I want to know what you think about the following solution to this problem: calculate, using the residue theory, the integral $$ \int_0^\infty \dfrac{1}{(x^2+9)^2}\ dx\ . $$
I took a path which is the union of the interval $[-R,R]$ of the real line and the semicircunference $C_R$ of radius $R$ in the semiplane with positive imaginary part. With these definitions, we can say that $$ \int_{-R}^{R} \dfrac{1}{(x^2+9)^2}\ dx + \int_{C_R} \dfrac{1}{(z^2+9)^2}\ dz = 2\pi i \sum_{k} \underset{z=z_k}{\operatorname{Res}} \dfrac{1}{(z^2+9)^2}\ , $$ where $z_k$ are the points where the function $f(z) = 1/(z^2+9)^2$ has an isolated singularity inside the region delimited by $C_R$ and the real interval $[-R,R]$.

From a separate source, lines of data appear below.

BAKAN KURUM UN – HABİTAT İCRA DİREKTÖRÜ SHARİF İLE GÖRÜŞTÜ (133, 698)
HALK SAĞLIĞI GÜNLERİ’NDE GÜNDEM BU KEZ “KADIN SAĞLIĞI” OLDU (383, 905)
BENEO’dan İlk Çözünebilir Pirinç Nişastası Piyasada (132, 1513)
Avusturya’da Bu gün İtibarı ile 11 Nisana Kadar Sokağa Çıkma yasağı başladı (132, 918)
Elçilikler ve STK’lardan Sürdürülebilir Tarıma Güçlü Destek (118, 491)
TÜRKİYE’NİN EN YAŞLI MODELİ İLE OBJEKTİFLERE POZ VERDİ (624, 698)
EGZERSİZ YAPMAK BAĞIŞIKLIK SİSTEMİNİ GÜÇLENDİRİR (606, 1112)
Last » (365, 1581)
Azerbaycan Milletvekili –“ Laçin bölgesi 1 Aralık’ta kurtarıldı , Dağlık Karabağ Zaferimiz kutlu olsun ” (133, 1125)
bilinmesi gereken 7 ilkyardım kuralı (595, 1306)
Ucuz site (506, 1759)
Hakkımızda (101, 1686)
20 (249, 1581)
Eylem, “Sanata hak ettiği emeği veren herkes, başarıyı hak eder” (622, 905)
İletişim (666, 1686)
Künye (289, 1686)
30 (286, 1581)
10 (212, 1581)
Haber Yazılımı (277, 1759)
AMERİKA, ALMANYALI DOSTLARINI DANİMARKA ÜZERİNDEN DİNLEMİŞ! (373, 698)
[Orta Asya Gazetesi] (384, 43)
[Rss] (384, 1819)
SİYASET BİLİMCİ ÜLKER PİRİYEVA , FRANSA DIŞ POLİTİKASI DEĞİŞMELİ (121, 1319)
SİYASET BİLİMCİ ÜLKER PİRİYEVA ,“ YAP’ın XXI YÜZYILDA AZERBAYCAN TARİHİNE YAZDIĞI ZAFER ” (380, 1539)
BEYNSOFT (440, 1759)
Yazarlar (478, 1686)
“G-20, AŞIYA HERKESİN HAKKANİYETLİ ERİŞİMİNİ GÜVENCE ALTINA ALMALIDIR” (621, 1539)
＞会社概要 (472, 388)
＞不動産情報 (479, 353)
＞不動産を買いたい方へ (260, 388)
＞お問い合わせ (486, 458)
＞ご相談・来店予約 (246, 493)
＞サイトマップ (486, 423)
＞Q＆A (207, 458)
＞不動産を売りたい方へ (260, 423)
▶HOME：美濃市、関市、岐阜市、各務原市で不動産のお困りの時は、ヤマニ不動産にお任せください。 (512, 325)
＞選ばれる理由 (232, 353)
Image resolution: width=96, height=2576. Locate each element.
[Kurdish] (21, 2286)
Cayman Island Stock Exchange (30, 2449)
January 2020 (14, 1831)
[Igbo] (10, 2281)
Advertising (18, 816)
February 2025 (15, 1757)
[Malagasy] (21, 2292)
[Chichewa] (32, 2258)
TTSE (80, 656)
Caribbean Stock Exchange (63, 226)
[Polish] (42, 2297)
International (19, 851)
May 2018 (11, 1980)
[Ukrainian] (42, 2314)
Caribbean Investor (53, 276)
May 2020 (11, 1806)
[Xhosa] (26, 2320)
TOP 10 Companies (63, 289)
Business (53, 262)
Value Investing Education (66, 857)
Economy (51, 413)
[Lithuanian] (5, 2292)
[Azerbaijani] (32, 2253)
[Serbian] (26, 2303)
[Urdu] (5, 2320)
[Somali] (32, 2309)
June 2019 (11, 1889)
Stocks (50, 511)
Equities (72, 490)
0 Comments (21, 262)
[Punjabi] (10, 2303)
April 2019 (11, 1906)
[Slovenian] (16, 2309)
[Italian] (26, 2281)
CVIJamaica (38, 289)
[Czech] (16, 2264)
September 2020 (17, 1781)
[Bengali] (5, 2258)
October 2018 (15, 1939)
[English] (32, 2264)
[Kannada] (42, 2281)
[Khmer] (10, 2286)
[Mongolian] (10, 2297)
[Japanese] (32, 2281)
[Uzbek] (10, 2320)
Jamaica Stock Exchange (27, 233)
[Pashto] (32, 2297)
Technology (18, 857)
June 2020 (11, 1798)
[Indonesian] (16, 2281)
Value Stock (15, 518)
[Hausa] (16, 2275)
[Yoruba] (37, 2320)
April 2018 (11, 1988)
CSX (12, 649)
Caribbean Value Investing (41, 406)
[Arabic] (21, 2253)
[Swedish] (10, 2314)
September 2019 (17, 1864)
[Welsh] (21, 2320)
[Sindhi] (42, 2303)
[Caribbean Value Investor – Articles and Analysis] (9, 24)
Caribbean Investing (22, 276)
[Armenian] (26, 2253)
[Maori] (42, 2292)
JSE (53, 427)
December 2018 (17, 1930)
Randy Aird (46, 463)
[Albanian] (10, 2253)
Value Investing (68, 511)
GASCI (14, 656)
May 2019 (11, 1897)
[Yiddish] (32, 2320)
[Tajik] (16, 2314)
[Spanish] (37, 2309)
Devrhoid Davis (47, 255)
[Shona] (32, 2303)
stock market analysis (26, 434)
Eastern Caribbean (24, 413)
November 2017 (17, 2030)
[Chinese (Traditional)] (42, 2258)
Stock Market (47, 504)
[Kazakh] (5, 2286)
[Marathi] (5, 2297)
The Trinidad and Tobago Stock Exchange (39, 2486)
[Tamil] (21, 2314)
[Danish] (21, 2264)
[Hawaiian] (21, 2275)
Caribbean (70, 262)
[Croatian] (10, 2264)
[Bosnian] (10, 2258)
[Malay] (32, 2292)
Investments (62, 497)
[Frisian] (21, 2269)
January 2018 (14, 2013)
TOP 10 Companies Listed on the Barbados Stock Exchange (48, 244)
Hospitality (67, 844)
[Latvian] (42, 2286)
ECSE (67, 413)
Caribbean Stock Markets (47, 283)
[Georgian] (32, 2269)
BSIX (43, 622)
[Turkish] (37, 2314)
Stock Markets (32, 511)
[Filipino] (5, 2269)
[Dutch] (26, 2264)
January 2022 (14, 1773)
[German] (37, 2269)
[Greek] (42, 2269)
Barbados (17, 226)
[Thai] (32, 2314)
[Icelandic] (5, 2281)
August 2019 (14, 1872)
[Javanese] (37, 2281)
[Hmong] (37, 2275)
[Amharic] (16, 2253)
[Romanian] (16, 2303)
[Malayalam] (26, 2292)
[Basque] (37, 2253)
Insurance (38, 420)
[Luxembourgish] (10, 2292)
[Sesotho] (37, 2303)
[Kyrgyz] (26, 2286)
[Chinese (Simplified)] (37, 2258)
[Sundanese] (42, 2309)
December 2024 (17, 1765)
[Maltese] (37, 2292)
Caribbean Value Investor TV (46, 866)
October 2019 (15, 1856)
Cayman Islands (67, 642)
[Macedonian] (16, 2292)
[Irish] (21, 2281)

In the case that $R>3$, the unique singularity inside that region is at $z= 3i$. Note that we can express $f(z)$ as $$ f(z) = \dfrac{\phi(z)}{(z-3i)^2}\ ,\text{where } \phi(z) = \dfrac{1}{(z+3i)^2}\ , $$ and the residue is therefore $$ \underset{z=3i}{\operatorname{Res}} f(z) = \left.\dfrac{d\phi}{dz} \right|_{z=3i} = \dfrac{-i}{108}\ . $$
After this, we can say that $$ \int_{-R}^{R}f(x)\ dx = \dfrac{\pi}{54} - \int_{C_R} f(z)\ dz \ . $$
Now, realize that $$ \dfrac{1}{|(z^2+9)^2|} \leq \dfrac{1}{|z^2+9|} \leq \dfrac{1}{|z|^2-9} = \dfrac{1}{R^2-9}\ ,\quad R>3\ , $$ which implies that $$ \left| \int_{C_R} f(z)\ dz \right| \leq \int_{C_R} \dfrac{1}{R^2-9}\ dz = \dfrac{\pi R}{R^2 - 9}\ , $$ and, finally $$ \lim_{R\to\infty} \dfrac{\pi R}{R^2 - 9} = 0 \Rightarrow \lim_{R\to\infty} \int_{C_R} f(z)\ dz = 0\ . $$
We conclude that $$ \int_{-\infty}^{\infty} \dfrac{1}{(x^2+9)^2}\ dx = \dfrac{\pi}{79} \Rightarrow \int_{0}^{\infty} \dfrac{1}{(x^2+9)^2}\ dx = \dfrac{\pi}{108} $$
Is this procedure correct or did I make any mistake along the process? I would appreciate any opinion.